INSTRUCTIONS TO FOLLOW
The entries below are to be returned exactly. Include all of them.

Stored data
------------------------------

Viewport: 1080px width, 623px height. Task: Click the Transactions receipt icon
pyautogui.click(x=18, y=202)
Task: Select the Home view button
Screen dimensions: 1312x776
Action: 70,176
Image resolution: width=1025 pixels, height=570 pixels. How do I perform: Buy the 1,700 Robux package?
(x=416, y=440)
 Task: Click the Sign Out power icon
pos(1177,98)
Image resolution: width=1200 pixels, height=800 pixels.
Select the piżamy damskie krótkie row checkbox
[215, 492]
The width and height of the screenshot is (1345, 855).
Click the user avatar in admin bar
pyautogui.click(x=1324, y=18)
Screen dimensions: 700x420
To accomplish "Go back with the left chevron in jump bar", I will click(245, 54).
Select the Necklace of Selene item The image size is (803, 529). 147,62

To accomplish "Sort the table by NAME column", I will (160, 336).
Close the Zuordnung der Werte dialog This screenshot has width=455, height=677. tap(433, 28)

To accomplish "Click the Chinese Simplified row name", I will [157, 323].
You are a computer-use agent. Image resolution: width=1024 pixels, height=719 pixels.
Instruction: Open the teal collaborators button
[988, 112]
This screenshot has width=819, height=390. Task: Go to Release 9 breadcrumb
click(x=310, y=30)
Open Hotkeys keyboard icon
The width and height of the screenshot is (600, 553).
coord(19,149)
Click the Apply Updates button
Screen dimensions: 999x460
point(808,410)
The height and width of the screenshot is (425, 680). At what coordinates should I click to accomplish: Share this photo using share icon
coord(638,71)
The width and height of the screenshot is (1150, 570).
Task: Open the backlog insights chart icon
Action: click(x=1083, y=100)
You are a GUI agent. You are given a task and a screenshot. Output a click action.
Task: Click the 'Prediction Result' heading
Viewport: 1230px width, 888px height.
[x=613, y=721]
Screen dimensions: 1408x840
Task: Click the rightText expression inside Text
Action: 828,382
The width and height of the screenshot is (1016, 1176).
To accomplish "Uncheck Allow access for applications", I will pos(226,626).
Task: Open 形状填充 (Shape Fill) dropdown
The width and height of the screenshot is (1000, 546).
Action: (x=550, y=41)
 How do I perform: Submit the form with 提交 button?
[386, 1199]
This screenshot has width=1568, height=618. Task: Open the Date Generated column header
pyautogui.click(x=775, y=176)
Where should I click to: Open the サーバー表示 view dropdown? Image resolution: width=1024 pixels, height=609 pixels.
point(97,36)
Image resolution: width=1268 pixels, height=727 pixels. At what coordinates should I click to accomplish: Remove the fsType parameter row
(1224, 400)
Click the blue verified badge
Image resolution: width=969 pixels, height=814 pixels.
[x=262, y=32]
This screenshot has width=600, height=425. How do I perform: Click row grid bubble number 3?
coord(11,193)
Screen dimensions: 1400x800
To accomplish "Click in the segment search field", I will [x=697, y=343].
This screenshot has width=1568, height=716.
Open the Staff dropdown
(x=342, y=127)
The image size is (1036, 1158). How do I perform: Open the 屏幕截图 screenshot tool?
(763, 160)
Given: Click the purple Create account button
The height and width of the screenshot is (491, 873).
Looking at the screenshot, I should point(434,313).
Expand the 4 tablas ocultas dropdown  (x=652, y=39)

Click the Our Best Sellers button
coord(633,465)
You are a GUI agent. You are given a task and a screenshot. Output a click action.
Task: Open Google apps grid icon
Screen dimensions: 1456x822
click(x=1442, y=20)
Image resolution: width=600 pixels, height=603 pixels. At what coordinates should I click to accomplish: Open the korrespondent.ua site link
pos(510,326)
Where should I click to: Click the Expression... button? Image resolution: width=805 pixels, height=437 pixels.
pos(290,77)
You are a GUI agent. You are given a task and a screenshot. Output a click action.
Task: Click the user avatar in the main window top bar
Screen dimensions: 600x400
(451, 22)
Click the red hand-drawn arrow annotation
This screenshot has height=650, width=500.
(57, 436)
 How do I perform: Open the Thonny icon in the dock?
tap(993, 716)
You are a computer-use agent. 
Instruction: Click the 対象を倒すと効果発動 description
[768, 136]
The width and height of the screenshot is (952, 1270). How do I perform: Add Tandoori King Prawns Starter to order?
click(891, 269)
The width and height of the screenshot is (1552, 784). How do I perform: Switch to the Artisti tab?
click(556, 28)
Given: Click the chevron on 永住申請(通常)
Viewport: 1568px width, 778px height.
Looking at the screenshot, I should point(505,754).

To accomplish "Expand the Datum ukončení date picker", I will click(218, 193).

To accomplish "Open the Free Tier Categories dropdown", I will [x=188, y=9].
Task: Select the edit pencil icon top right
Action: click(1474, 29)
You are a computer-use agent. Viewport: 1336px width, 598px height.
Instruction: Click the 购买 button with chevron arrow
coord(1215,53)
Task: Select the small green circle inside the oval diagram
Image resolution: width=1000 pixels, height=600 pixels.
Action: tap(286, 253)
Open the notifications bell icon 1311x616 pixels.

------------------------------

RESULT FOR THIS TASK
Viewport: 1080px width, 623px height. Task: Click the Transactions receipt icon
pyautogui.click(x=18, y=202)
Task: Select the Home view button
Screen dimensions: 1312x776
Action: 70,176
Image resolution: width=1025 pixels, height=570 pixels. How do I perform: Buy the 1,700 Robux package?
(x=416, y=440)
 Task: Click the Sign Out power icon
pos(1177,98)
Image resolution: width=1200 pixels, height=800 pixels.
Select the piżamy damskie krótkie row checkbox
[215, 492]
The width and height of the screenshot is (1345, 855).
Click the user avatar in admin bar
pyautogui.click(x=1324, y=18)
Screen dimensions: 700x420
To accomplish "Go back with the left chevron in jump bar", I will click(245, 54).
Select the Necklace of Selene item The image size is (803, 529). 147,62

To accomplish "Sort the table by NAME column", I will (160, 336).
Close the Zuordnung der Werte dialog This screenshot has width=455, height=677. tap(433, 28)

To accomplish "Click the Chinese Simplified row name", I will [157, 323].
You are a computer-use agent. Image resolution: width=1024 pixels, height=719 pixels.
Instruction: Open the teal collaborators button
[988, 112]
This screenshot has width=819, height=390. Task: Go to Release 9 breadcrumb
click(x=310, y=30)
Open Hotkeys keyboard icon
The width and height of the screenshot is (600, 553).
coord(19,149)
Click the Apply Updates button
Screen dimensions: 999x460
point(808,410)
The height and width of the screenshot is (425, 680). At what coordinates should I click to accomplish: Share this photo using share icon
coord(638,71)
The width and height of the screenshot is (1150, 570).
Task: Open the backlog insights chart icon
Action: click(x=1083, y=100)
You are a GUI agent. You are given a task and a screenshot. Output a click action.
Task: Click the 'Prediction Result' heading
Viewport: 1230px width, 888px height.
[x=613, y=721]
Screen dimensions: 1408x840
Task: Click the rightText expression inside Text
Action: 828,382
The width and height of the screenshot is (1016, 1176).
To accomplish "Uncheck Allow access for applications", I will pos(226,626).
Task: Open 形状填充 (Shape Fill) dropdown
The width and height of the screenshot is (1000, 546).
Action: (x=550, y=41)
 How do I perform: Submit the form with 提交 button?
[386, 1199]
This screenshot has width=1568, height=618. Task: Open the Date Generated column header
pyautogui.click(x=775, y=176)
Where should I click to: Open the サーバー表示 view dropdown? Image resolution: width=1024 pixels, height=609 pixels.
point(97,36)
Image resolution: width=1268 pixels, height=727 pixels. At what coordinates should I click to accomplish: Remove the fsType parameter row
(1224, 400)
Click the blue verified badge
Image resolution: width=969 pixels, height=814 pixels.
[x=262, y=32]
This screenshot has width=600, height=425. How do I perform: Click row grid bubble number 3?
coord(11,193)
Screen dimensions: 1400x800
To accomplish "Click in the segment search field", I will [x=697, y=343].
This screenshot has width=1568, height=716.
Open the Staff dropdown
(x=342, y=127)
The image size is (1036, 1158). How do I perform: Open the 屏幕截图 screenshot tool?
(763, 160)
Given: Click the purple Create account button
The height and width of the screenshot is (491, 873).
Looking at the screenshot, I should point(434,313).
Expand the 4 tablas ocultas dropdown  (x=652, y=39)

Click the Our Best Sellers button
coord(633,465)
You are a GUI agent. You are given a task and a screenshot. Output a click action.
Task: Open Google apps grid icon
Screen dimensions: 1456x822
click(x=1442, y=20)
Image resolution: width=600 pixels, height=603 pixels. At what coordinates should I click to accomplish: Open the korrespondent.ua site link
pos(510,326)
Where should I click to: Click the Expression... button? Image resolution: width=805 pixels, height=437 pixels.
pos(290,77)
You are a GUI agent. You are given a task and a screenshot. Output a click action.
Task: Click the user avatar in the main window top bar
Screen dimensions: 600x400
(451, 22)
Click the red hand-drawn arrow annotation
This screenshot has height=650, width=500.
(57, 436)
 How do I perform: Open the Thonny icon in the dock?
tap(993, 716)
You are a computer-use agent. 
Instruction: Click the 対象を倒すと効果発動 description
[768, 136]
The width and height of the screenshot is (952, 1270). How do I perform: Add Tandoori King Prawns Starter to order?
click(891, 269)
The width and height of the screenshot is (1552, 784). How do I perform: Switch to the Artisti tab?
click(556, 28)
Given: Click the chevron on 永住申請(通常)
Viewport: 1568px width, 778px height.
Looking at the screenshot, I should point(505,754).

To accomplish "Expand the Datum ukončení date picker", I will click(218, 193).

To accomplish "Open the Free Tier Categories dropdown", I will [x=188, y=9].
Task: Select the edit pencil icon top right
Action: click(1474, 29)
You are a computer-use agent. Viewport: 1336px width, 598px height.
Instruction: Click the 购买 button with chevron arrow
coord(1215,53)
Task: Select the small green circle inside the oval diagram
Image resolution: width=1000 pixels, height=600 pixels.
Action: tap(286, 253)
Open the notifications bell icon 1311x616 pixels.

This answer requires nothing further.